Disciplinary Actions
Although contrary to its representation to the Labor Commission, in its motion for summary
judgment, Valley Services states that a person was hired on July 23, 2007 for the maintenance
supervisor position.4 Statement of Facts, ¶¶ 12 13 (Dkt. No. 23). It asserts, however, that Mr.
Cross was not hired because he was not qualified for the position due to “a culmination of the
concerns raised in the written notices of discipline in his personnel file.” Id. ¶ 48. Between
November 2002 and September 2005, Mr. Cross received five written warnings. On November 29,
2002, Mr. Cross received his first warning, which was for improperly trying to log onto another
employee’s computer. Mr. Cross denied he had attempted to log on to the computer
instead, he
asserted he was using the computer to access a singles site. Employee Warning Notice, at 6 (Dkt.
No. 26, Ex. H).
On July 28, 2004, Mr. Cross received his second warning for “[h]arassing and teasing[,] also
intimidating other employees.” Id. at 5. The third warning occurred on September 17, 2004 when
Mr. Cross “jumped out of van at stop light” and started screaming and swearing at a supervisor. Id.

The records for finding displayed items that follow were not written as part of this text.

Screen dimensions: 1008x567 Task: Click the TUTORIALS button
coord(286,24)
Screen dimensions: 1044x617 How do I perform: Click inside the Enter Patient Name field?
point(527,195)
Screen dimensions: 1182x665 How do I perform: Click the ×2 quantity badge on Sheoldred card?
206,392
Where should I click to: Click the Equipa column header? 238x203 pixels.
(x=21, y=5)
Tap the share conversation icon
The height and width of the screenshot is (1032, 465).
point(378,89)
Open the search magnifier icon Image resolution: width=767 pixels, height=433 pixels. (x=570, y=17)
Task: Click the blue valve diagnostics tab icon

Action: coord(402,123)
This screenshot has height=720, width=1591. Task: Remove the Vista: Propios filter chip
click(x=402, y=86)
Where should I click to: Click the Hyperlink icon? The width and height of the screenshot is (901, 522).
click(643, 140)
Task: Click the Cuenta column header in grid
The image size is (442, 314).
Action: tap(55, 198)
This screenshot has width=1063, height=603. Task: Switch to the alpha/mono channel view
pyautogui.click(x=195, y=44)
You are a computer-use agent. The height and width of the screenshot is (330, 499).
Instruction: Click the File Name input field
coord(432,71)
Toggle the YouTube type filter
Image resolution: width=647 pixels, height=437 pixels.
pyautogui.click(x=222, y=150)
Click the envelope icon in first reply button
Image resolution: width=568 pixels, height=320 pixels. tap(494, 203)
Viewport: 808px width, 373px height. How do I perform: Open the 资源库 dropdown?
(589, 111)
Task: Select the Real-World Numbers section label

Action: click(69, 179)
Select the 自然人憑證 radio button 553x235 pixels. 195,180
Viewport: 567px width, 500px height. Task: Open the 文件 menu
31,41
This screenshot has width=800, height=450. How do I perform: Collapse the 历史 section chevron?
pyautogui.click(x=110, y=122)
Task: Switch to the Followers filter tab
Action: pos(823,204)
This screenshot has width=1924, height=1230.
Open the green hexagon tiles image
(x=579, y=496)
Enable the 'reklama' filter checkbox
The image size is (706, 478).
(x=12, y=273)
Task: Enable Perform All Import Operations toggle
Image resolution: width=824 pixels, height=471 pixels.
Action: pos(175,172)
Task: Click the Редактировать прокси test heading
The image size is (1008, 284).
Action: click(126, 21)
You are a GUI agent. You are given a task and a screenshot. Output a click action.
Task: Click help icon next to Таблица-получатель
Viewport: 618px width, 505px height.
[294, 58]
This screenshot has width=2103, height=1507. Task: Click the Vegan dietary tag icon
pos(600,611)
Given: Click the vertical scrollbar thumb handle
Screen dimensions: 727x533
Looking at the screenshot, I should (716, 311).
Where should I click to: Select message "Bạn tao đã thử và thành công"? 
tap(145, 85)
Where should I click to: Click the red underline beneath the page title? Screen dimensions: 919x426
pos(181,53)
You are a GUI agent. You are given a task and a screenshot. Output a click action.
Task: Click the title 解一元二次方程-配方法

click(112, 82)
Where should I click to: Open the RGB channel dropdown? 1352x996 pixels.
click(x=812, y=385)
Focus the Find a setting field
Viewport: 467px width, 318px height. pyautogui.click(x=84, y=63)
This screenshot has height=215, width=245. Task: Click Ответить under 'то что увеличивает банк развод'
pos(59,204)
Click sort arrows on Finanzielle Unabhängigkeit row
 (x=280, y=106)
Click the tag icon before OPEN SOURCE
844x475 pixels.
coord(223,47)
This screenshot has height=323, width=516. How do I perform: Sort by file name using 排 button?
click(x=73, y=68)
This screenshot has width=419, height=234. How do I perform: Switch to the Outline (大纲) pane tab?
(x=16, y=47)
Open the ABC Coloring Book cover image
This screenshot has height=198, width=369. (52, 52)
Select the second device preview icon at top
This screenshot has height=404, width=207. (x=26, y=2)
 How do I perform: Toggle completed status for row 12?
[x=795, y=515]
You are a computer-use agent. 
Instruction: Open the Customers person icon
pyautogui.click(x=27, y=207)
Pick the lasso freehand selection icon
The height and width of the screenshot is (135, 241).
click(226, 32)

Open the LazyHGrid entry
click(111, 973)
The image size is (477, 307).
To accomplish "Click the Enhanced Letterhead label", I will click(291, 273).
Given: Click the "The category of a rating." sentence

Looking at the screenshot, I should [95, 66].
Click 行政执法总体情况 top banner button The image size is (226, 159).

at 4. Mr. Cross signed the second and third warning notices and acknowledged his understanding
of them, but he did not complete the portion of the form stating he agreed or disagreed with the
employer’s statement about the incidents.
4
Valley Services states that Trent Anderson was hired, but this appears to be an error
because Mr. Anderson was the Maintenance Manager. See Picture of Whiteboard (Dkt. No. 26, Ex.
K).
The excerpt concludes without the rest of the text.